To make the path credible, the budget resolution should
include instructions to the appropriations subcommittees
elaborating changes in government programs that will make the
spending goals a reality. These instructions must include a
requirement for reforms of the Social Security and health-
care systems.
Health-care reform is particularly difficult politically,
although absolutely necessary to get long-term government
spending under control. This is not the place to go into
various ways to make the health-care delivery system cheaper
and at the same time much more effective in promoting health.
However, it is absolutely essential to make wholesale changes
in ObamaCare, and many of its approaches to health reform.
The nearby chart shows an example of a path that brings
total federal outlays relative to GDP back to the level of
2007--19.5%. One line shows outlays as a share of GDP under
the CEO baseline released on March 18. The other shows the
spending path starting with HR1 in 2011. With HR1 federal
outlays grow at 2.7% per year from 2010 to 2021 in nominal
terms, while nominal GDP is expected to grow by 4.6% per
year.
Faster GDP growth will bring a balanced budget more quickly
by increasing the growth of tax revenues.
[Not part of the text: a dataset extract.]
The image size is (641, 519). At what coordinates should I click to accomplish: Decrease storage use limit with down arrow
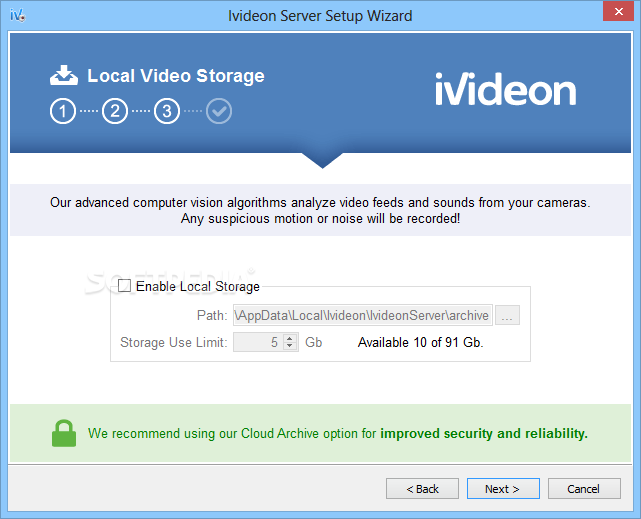[290, 346]
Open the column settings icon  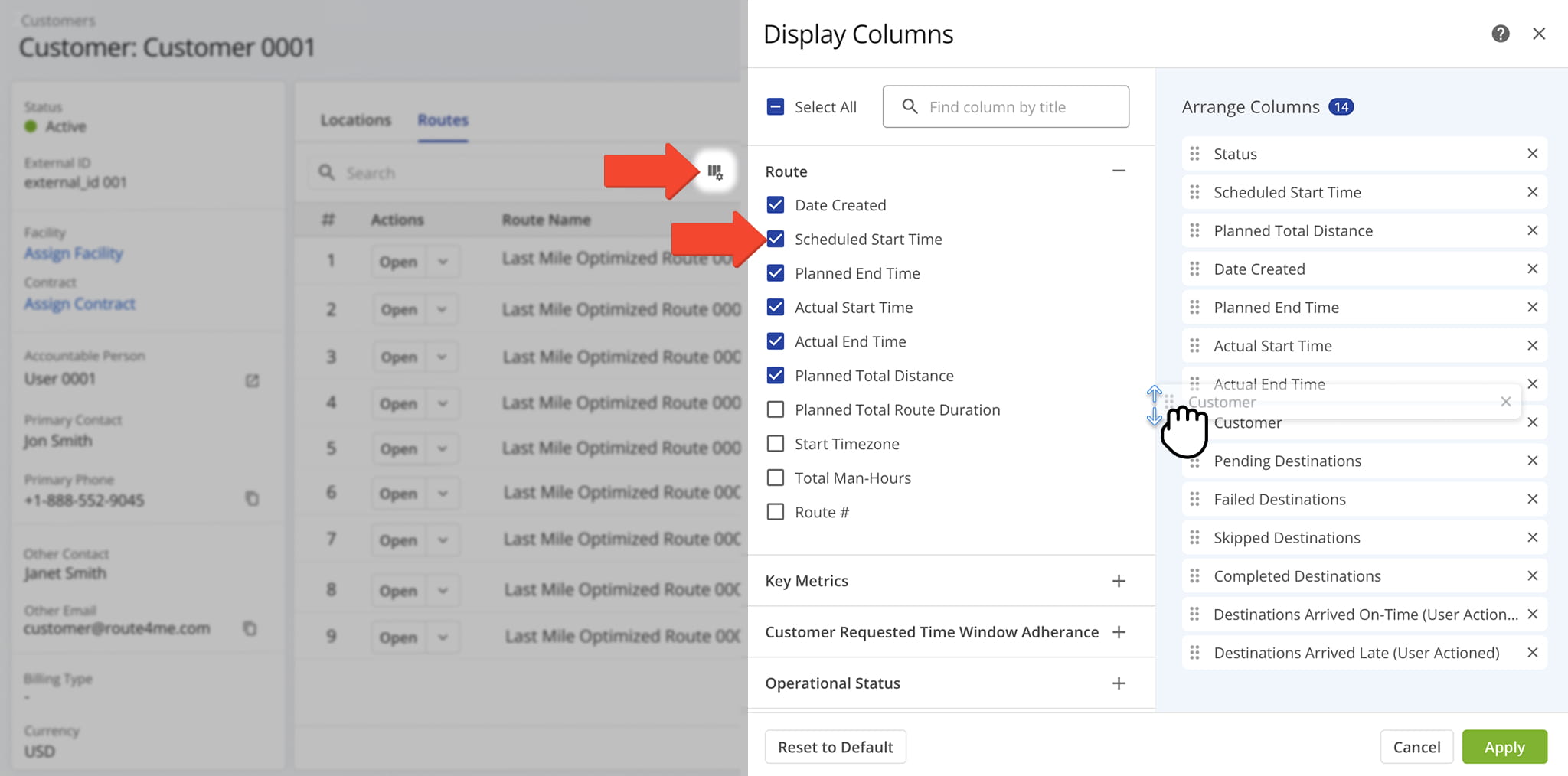tap(714, 172)
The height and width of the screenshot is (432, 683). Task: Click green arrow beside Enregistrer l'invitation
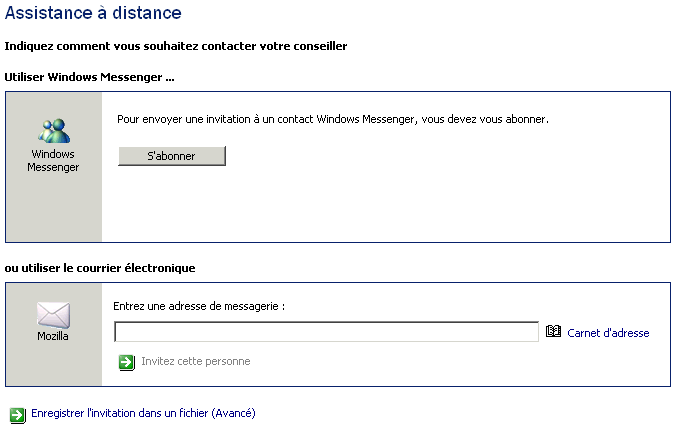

Critics will argue
that such a budget plan will decrease economic growth and job
creation. Some, such as economists at Goldman Sachs and
Moody's, have already said that HR1 will lower economic
growth by as much as 2% this quarter and the next and cost
hundreds of thousands of jobs. But this is highly implausible
given the small size of the change in outlays in 2011 under
HR1, as shown in the chart. The change in spending is not
abrupt, as they claim, but quite gradual.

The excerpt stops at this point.